CLUI Exhibits On the Road and in the Field
A NUMBER OF CLUI EXHIBITS are getting some mileage on them, travelling to other institutions to be put on public display.
Vacation: Dauphin Island was shown at the Natural History Museum of Los Angeles County, in the winter of 2007, as part of a program about habitats. Vacation: Dauphin Island was displayed originally in an electronic form at the CLUI Los Angeles, in 2006, and was printed out and framed for presentation at the Museum. Following exhibition there, it will travel elsewhere.
In October, 2006, images from the Center’s Ground Up: Photographs of the Ground in the Margins of Los Angeles exhibition appeared in an group show called Land Sakes Alive at California State University, Northridge, along with Ken and Gabrielle Adelman’s Coastal Records Project (which was featured at the CLUI in 2004).
In 2005, Columbia University’s Graduate School of Architecture, Preservation and Planning showed a number of CLUI exhibits on their walls, including Supermodel, which depicts and describes the three largest hydraulic engineering landscape models built by the Army Corps in the USA (the San Francisco Bay Model, the Chesapeake Bay Model, and the Mississippi River Model). The department also displayed a printed version of Emergency State: First Responder and Law Enforcement Training Architecture in a gallery at the university. In 2004, the Princeton School of Architecture exhibited the Center’s Formations of Erasure: Earthworks and Entropy in a hallway. That exhibit was also shown in the Sonoma County Museum in 2003.

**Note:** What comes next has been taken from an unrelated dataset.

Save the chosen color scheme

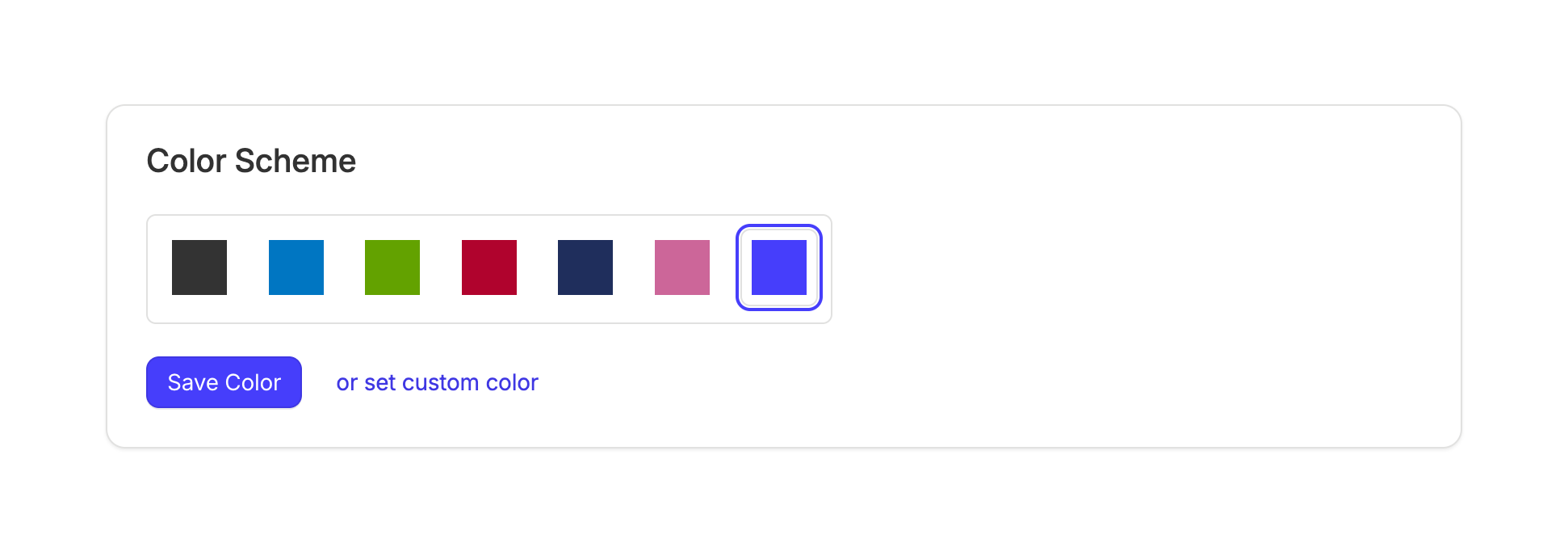point(224,382)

Curators have bought or borrowed images from the Center’s archives for use in their own exhibits, as a sort of raw material, sometimes adding curious vectors that reflect and absorb meanings from other works. In February 2006, several CLUI Photo Archive images were included in an exhibit called Skirting the Line at DePauw University, in Indiana. In 2005 and 2006, CLUI images were included in a number of exhibits at commercial art galleries, including an exhibition called Interstate at Nicole Klagsbrun Gallery, in New York City.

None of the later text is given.